Records from a data collection
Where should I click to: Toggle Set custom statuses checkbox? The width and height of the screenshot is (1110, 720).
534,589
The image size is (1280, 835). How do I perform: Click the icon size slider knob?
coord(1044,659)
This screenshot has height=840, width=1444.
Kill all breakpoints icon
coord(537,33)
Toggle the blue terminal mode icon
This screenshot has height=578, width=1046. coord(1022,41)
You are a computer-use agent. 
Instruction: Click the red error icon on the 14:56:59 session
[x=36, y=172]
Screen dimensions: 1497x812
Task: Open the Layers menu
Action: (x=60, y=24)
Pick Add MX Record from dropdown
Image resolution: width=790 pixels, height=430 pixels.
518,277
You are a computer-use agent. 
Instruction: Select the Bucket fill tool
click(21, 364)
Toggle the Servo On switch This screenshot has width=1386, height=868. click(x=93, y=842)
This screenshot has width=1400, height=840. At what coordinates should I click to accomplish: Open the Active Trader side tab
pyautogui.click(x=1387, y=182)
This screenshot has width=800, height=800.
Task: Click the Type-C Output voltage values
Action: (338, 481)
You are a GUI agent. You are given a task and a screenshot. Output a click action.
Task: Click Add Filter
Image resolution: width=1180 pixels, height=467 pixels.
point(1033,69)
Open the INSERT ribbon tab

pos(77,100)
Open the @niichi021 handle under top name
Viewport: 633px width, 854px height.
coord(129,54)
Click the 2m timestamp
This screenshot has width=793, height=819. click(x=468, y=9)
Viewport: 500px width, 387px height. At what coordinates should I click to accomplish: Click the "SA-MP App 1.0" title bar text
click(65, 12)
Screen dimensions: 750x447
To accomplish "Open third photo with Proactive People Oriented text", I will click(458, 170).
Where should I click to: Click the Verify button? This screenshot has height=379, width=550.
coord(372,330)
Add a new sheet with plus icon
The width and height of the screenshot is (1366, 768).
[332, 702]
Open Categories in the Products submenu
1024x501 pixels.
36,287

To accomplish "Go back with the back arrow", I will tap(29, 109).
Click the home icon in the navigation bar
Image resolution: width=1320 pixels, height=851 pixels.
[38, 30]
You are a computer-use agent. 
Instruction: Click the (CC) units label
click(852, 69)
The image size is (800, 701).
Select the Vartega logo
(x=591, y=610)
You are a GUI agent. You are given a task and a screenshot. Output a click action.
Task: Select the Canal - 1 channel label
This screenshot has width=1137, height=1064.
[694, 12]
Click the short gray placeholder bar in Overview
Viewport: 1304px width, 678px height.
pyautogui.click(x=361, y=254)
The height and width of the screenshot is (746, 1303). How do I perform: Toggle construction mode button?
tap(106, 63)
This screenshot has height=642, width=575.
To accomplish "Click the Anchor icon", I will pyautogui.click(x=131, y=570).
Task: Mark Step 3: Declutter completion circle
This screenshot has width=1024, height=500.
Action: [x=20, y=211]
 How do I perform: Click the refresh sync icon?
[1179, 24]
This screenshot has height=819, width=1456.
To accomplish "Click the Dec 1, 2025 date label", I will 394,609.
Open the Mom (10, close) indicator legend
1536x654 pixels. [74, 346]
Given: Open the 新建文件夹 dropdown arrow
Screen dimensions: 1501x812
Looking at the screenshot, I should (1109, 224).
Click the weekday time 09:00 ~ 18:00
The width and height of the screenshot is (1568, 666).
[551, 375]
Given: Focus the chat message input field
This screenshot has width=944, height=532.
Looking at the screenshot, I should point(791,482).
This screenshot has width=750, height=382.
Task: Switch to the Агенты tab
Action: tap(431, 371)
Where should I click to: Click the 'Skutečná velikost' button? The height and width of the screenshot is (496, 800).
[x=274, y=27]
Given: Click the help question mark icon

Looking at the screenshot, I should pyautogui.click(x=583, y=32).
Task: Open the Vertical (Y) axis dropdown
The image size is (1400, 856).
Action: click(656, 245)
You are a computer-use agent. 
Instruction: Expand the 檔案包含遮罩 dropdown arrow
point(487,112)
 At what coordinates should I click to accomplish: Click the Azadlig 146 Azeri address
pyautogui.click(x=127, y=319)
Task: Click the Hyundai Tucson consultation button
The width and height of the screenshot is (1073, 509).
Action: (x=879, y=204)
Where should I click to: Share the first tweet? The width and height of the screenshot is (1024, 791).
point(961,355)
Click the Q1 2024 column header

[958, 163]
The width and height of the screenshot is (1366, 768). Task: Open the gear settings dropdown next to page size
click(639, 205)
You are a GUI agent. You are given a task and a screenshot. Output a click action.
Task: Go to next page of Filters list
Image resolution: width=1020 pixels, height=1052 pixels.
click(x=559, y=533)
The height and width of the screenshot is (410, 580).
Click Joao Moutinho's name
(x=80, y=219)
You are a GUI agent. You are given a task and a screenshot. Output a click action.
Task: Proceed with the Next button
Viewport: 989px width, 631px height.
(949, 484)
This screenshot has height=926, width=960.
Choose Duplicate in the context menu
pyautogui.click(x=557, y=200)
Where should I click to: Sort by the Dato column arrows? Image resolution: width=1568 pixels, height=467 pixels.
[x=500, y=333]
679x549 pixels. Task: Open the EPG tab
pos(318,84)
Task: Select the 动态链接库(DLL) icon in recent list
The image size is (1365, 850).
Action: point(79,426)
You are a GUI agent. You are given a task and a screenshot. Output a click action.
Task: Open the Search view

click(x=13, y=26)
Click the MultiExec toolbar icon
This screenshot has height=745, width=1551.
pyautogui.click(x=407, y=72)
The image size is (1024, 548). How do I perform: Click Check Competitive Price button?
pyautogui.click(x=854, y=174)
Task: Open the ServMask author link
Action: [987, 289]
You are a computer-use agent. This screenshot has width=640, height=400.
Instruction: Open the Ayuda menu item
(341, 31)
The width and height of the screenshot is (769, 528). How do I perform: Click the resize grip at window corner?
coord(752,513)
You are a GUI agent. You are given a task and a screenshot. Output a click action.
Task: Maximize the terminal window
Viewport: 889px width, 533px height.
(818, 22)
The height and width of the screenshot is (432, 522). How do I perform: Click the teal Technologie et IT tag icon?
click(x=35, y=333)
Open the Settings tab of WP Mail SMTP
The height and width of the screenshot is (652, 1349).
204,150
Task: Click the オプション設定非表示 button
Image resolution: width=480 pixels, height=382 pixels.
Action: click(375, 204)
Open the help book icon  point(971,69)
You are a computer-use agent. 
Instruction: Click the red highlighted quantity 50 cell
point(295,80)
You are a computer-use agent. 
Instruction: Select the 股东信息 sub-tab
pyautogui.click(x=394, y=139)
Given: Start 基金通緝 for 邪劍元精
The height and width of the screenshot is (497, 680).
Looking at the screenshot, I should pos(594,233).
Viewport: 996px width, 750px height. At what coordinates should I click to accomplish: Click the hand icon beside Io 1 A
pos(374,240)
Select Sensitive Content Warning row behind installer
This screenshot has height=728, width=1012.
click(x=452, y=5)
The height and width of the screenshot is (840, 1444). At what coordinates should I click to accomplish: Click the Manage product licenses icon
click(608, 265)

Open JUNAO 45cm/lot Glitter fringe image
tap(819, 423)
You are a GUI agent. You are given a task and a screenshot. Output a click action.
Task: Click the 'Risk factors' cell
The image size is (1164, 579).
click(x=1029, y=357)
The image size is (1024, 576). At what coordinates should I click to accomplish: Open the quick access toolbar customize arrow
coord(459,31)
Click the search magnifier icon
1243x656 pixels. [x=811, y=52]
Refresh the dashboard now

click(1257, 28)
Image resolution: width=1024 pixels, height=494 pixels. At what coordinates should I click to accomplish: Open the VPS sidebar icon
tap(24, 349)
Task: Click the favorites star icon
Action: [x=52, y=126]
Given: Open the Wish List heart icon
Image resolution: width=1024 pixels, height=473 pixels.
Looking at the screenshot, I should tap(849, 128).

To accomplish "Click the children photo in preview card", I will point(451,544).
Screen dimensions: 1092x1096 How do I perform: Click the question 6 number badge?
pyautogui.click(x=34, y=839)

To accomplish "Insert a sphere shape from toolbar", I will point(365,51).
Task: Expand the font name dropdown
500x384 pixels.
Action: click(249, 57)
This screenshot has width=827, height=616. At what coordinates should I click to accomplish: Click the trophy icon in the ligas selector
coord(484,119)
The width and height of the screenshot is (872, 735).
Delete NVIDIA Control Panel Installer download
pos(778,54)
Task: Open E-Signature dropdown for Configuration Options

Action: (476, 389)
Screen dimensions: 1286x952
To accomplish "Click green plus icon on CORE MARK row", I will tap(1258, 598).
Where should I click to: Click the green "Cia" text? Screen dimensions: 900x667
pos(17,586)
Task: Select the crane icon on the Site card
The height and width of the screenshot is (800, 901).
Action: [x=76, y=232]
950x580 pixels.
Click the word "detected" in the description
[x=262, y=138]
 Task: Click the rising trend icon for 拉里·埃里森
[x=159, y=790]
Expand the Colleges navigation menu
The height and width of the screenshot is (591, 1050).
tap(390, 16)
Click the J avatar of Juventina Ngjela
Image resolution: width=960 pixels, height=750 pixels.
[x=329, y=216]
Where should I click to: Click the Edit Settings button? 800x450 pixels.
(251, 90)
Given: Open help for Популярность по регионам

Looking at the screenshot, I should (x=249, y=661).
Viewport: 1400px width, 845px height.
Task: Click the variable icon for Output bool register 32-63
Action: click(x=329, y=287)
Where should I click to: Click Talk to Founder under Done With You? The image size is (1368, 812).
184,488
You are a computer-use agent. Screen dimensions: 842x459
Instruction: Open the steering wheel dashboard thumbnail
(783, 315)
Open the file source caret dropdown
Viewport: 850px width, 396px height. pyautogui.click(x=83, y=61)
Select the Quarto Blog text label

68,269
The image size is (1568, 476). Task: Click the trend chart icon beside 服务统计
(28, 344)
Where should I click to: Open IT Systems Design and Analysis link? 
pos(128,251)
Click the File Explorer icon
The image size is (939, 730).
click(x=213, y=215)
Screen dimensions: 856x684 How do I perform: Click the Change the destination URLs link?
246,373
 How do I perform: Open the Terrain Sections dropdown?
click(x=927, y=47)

* [About this exercise] List the lines of the records where "photo" occurs.

* [Task result]
To accomplish "Open third photo with Proactive People Oriented text", I will click(458, 170).
To accomplish "Click the children photo in preview card", I will point(451,544).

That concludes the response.